I love that phrase. Once upon a time, a long time ago, my heart felt callous and hard from loss, grief, anger, and bitterness. When others were hurting, I compared their pain to my own, and found it difficult to conjure up much mercy or compassion. MY situation was much harder. On the scale of hard times, I felt sure I'd been dealt the worst hand of cards. The softening and tenderizing took years. But, being able to cry with others and for others is a sure sign of the miracle of healing that God has done in me.

This meat grinder thing is brutal. But, I think it's glorious pain. It's God breaking my heart for what breaks his. I love the words of the song Hosanna by Hillsong:

Heal my heart and make it clean
Open up my eyes to the things unseen
Show me how to love like you have loved me

Break my heart from what breaks yours
Everything I am for your kingdoms cause
As I go from nothing to
Eternity

These phrases so beautifully communicate what I cannot articulate. God continues to heal my heart from the past, while also breaking it for future purposes. He has a lot more to do in me to open my eyes and help me to love like He's loved me. I'm not nearly broken enough for what breaks His heart. And, oh, how I want to give everything I am for His kingdom's cause. Help my unbelief! (Mark 9:24). I feel as though I'm still in process. And, it's a messy process--meat grinding and tears. It's not pretty at all. But, I think it's beautiful to God. I often feel that I cannot really explain my melancholy to others--some days, my heart feels heavy and my stomach is churning.
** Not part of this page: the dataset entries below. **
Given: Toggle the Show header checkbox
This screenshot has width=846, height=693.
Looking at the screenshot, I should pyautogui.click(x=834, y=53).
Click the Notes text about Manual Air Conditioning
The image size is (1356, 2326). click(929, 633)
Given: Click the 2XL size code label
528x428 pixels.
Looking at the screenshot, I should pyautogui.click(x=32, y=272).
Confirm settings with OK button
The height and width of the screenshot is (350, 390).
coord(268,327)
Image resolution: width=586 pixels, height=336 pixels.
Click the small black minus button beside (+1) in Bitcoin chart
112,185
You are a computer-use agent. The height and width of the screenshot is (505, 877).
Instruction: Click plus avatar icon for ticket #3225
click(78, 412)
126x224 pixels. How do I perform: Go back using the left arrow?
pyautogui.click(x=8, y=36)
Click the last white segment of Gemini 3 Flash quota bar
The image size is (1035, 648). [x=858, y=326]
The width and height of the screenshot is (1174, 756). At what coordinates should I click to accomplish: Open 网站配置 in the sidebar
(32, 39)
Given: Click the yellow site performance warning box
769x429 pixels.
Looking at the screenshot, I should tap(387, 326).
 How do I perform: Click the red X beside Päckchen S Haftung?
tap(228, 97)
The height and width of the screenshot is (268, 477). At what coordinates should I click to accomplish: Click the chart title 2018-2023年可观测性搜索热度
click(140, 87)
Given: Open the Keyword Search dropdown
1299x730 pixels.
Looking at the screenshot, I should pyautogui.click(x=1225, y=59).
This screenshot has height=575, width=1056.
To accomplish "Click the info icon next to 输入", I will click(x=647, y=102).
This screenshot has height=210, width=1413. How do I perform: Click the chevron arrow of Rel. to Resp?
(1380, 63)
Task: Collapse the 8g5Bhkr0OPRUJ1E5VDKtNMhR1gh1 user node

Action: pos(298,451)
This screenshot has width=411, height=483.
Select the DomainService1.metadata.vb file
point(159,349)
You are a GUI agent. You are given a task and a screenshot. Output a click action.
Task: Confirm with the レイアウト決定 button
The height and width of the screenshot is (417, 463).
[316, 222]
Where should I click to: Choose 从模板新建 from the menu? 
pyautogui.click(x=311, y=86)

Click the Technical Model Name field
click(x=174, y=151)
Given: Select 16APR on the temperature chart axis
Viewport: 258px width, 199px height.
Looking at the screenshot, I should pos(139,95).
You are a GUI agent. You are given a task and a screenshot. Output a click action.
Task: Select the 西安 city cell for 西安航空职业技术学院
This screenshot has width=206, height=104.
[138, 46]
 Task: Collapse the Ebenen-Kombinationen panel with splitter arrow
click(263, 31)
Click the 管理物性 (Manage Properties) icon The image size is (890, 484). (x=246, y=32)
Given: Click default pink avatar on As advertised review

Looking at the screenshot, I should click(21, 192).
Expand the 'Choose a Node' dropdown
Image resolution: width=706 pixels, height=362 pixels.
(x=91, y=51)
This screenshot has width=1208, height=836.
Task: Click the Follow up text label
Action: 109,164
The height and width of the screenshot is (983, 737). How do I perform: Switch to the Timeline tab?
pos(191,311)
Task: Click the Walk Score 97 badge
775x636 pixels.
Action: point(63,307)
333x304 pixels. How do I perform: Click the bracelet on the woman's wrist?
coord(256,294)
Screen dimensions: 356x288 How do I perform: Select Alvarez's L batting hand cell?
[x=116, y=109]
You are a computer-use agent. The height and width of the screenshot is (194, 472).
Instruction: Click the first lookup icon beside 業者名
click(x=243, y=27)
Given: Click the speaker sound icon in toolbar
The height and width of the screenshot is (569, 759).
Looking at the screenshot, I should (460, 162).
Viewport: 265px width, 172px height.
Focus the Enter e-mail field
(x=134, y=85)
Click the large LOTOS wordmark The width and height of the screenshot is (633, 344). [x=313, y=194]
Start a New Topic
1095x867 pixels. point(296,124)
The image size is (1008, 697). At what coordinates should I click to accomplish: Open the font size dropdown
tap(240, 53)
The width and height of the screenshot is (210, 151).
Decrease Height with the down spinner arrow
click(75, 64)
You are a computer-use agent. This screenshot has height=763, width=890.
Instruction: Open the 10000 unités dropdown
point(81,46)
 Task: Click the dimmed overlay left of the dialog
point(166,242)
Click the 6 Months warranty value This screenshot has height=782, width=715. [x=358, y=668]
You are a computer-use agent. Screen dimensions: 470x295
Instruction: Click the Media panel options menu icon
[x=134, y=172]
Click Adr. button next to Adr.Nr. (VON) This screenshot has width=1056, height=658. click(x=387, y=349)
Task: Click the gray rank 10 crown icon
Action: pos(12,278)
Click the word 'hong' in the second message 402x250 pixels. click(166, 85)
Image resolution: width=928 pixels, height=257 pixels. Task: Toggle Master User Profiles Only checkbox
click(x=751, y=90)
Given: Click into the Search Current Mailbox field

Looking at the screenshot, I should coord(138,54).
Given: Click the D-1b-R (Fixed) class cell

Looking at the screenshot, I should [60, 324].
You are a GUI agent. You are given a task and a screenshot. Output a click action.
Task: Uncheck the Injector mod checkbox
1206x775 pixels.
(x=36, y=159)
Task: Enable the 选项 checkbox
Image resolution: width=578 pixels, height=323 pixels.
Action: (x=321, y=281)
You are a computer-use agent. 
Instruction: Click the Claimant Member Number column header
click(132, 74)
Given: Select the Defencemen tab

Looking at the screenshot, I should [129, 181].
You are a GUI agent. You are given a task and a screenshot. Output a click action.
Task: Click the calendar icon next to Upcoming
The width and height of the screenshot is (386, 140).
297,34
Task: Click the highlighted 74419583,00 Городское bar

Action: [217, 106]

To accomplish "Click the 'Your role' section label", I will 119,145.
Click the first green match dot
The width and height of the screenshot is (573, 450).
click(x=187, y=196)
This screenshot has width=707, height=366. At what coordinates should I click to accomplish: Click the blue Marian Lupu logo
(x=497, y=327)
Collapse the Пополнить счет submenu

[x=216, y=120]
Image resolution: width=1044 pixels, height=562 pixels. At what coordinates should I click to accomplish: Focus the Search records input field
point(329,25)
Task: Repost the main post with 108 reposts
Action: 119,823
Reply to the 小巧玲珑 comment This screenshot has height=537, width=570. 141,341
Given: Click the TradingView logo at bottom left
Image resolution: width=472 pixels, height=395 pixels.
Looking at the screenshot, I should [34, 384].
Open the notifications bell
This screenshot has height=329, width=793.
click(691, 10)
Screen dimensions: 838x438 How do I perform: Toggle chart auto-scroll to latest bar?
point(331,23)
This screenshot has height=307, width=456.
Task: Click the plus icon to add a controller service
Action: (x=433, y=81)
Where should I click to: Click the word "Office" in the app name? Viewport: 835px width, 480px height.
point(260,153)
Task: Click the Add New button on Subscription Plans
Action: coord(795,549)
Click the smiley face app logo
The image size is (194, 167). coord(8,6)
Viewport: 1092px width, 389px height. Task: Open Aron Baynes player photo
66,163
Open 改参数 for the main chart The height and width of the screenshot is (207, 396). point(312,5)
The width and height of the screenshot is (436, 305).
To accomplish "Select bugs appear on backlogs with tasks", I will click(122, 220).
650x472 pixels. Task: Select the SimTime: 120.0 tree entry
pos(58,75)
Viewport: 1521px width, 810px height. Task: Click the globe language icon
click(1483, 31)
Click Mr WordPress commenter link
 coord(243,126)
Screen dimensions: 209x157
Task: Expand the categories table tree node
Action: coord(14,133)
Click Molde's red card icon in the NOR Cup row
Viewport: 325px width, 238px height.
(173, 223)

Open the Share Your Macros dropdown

And, I feel a little crazy. But, I remember how my aunt described this movement of God, and I'm learning to embrace it.

INTENTIONAL challenge: Have you ever felt the load of someone's pain? Have you cried at a news story or been overwhelmed by others' suffering? Can you relate to the idea of the meat grinder because God is breaking your heart for what breaks His? Consider this a huge warning--if you ask God to break your heart for what breaks His, that's a prayer He is sure to answer. So grab a box of kleenex, be willing to cry with someone for reasons you don't know, and embrace the glorious growing pains of being tenderized for His purposes.